Items from a data source
= = = = =

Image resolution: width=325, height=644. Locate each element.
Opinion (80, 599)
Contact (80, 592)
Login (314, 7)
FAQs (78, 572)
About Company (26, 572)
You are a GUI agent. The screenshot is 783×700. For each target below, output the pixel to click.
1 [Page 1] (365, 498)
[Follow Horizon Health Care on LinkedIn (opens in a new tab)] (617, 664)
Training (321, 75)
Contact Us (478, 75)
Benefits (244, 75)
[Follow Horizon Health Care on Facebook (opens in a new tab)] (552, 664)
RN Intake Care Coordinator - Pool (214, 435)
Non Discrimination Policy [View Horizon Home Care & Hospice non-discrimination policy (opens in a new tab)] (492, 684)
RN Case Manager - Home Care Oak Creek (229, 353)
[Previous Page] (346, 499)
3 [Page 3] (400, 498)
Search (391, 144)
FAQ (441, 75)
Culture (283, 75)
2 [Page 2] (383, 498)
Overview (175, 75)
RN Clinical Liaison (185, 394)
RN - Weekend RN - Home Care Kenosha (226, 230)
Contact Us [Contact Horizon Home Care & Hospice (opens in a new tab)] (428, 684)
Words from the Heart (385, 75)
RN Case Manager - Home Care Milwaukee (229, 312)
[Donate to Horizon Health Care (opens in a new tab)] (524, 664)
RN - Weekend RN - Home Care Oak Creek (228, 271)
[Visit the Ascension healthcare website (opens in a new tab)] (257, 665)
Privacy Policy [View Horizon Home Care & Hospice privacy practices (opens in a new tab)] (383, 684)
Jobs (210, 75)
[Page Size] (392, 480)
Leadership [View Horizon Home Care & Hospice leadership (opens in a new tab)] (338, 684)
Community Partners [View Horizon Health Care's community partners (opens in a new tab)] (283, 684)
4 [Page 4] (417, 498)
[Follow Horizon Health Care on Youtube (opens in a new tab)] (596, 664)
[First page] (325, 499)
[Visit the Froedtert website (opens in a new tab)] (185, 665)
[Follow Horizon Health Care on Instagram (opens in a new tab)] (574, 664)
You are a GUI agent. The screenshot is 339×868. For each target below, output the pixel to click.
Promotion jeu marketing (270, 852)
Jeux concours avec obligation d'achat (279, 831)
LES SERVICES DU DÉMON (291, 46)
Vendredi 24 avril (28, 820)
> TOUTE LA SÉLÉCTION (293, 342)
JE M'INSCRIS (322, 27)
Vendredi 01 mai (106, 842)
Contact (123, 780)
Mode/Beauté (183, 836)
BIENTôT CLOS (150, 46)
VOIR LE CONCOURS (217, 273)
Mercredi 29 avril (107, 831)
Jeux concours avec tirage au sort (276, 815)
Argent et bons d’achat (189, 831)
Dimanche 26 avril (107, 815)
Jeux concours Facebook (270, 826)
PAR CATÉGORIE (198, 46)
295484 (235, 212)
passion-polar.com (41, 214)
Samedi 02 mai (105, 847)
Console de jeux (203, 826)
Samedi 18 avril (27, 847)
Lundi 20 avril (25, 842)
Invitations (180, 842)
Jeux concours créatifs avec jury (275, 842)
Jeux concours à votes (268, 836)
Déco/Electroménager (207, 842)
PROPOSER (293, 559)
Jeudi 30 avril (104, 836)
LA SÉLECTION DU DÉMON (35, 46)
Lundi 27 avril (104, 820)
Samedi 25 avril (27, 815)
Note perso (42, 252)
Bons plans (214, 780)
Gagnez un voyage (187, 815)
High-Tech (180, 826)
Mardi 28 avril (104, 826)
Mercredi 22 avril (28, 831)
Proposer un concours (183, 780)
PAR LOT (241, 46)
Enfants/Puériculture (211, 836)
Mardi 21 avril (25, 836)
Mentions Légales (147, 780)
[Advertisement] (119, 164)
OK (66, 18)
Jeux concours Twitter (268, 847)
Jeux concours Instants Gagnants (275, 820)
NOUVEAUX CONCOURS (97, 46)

= = = = =

◆ **Required task**:
Turn every line of the records into a JSON list of strings, with one string per line and blank lines dropped.

◆ **Solution below**:
[
  "Image resolution: width=325, height=644. Locate each element.",
  "Opinion (80, 599)",
  "Contact (80, 592)",
  "Login (314, 7)",
  "FAQs (78, 572)",
  "About Company (26, 572)",
  "You are a GUI agent. The screenshot is 783×700. For each target below, output the pixel to click.",
  "1 [Page 1] (365, 498)",
  "[Follow Horizon Health Care on LinkedIn (opens in a new tab)] (617, 664)",
  "Training (321, 75)",
  "Contact Us (478, 75)",
  "Benefits (244, 75)",
  "[Follow Horizon Health Care on Facebook (opens in a new tab)] (552, 664)",
  "RN Intake Care Coordinator - Pool (214, 435)",
  "Non Discrimination Policy [View Horizon Home Care & Hospice non-discrimination policy (opens in a new tab)] (492, 684)",
  "RN Case Manager - Home Care Oak Creek (229, 353)",
  "[Previous Page] (346, 499)",
  "3 [Page 3] (400, 498)",
  "Search (391, 144)",
  "FAQ (441, 75)",
  "Culture (283, 75)",
  "2 [Page 2] (383, 498)",
  "Overview (175, 75)",
  "RN Clinical Liaison (185, 394)",
  "RN - Weekend RN - Home Care Kenosha (226, 230)",
  "Contact Us [Contact Horizon Home Care & Hospice (opens in a new tab)] (428, 684)",
  "Words from the Heart (385, 75)",
  "RN Case Manager - Home Care Milwaukee (229, 312)",
  "[Donate to Horizon Health Care (opens in a new tab)] (524, 664)",
  "RN - Weekend RN - Home Care Oak Creek (228, 271)",
  "[Visit the Ascension healthcare website (opens in a new tab)] (257, 665)",
  "Privacy Policy [View Horizon Home Care & Hospice privacy practices (opens in a new tab)] (383, 684)",
  "Jobs (210, 75)",
  "[Page Size] (392, 480)",
  "Leadership [View Horizon Home Care & Hospice leadership (opens in a new tab)] (338, 684)",
  "Community Partners [View Horizon Health Care's community partners (opens in a new tab)] (283, 684)",
  "4 [Page 4] (417, 498)",
  "[Follow Horizon Health Care on Youtube (opens in a new tab)] (596, 664)",
  "[First page] (325, 499)",
  "[Visit the Froedtert website (opens in a new tab)] (185, 665)",
  "[Follow Horizon Health Care on Instagram (opens in a new tab)] (574, 664)",
  "You are a GUI agent. The screenshot is 339×868. For each target below, output the pixel to click.",
  "Promotion jeu marketing (270, 852)",
  "Jeux concours avec obligation d'achat (279, 831)",
  "LES SERVICES DU DÉMON (291, 46)",
  "Vendredi 24 avril (28, 820)",
  "> TOUTE LA SÉLÉCTION (293, 342)",
  "JE M'INSCRIS (322, 27)",
  "Vendredi 01 mai (106, 842)",
  "Contact (123, 780)",
  "Mode/Beauté (183, 836)",
  "BIENTôT CLOS (150, 46)",
  "VOIR LE CONCOURS (217, 273)",
  "Mercredi 29 avril (107, 831)",
  "Jeux concours avec tirage au sort (276, 815)",
  "Argent et bons d’achat (189, 831)",
  "Dimanche 26 avril (107, 815)",
  "Jeux concours Facebook (270, 826)",
  "PAR CATÉGORIE (198, 46)",
  "295484 (235, 212)",
  "passion-polar.com (41, 214)",
  "Samedi 02 mai (105, 847)",
  "Console de jeux (203, 826)",
  "Samedi 18 avril (27, 847)",
  "Lundi 20 avril (25, 842)",
  "Invitations (180, 842)",
  "Jeux concours créatifs avec jury (275, 842)",
  "Jeux concours à votes (268, 836)",
  "Déco/Electroménager (207, 842)",
  "PROPOSER (293, 559)",
  "Jeudi 30 avril (104, 836)",
  "LA SÉLECTION DU DÉMON (35, 46)",
  "Lundi 27 avril (104, 820)",
  "Samedi 25 avril (27, 815)",
  "Note perso (42, 252)",
  "Bons plans (214, 780)",
  "Gagnez un voyage (187, 815)",
  "High-Tech (180, 826)",
  "Mardi 28 avril (104, 826)",
  "Mercredi 22 avril (28, 831)",
  "Proposer un concours (183, 780)",
  "PAR LOT (241, 46)",
  "Enfants/Puériculture (211, 836)",
  "Mardi 21 avril (25, 836)",
  "Mentions Légales (147, 780)",
  "[Advertisement] (119, 164)",
  "OK (66, 18)",
  "Jeux concours Twitter (268, 847)",
  "Jeux concours Instants Gagnants (275, 820)",
  "NOUVEAUX CONCOURS (97, 46)"
]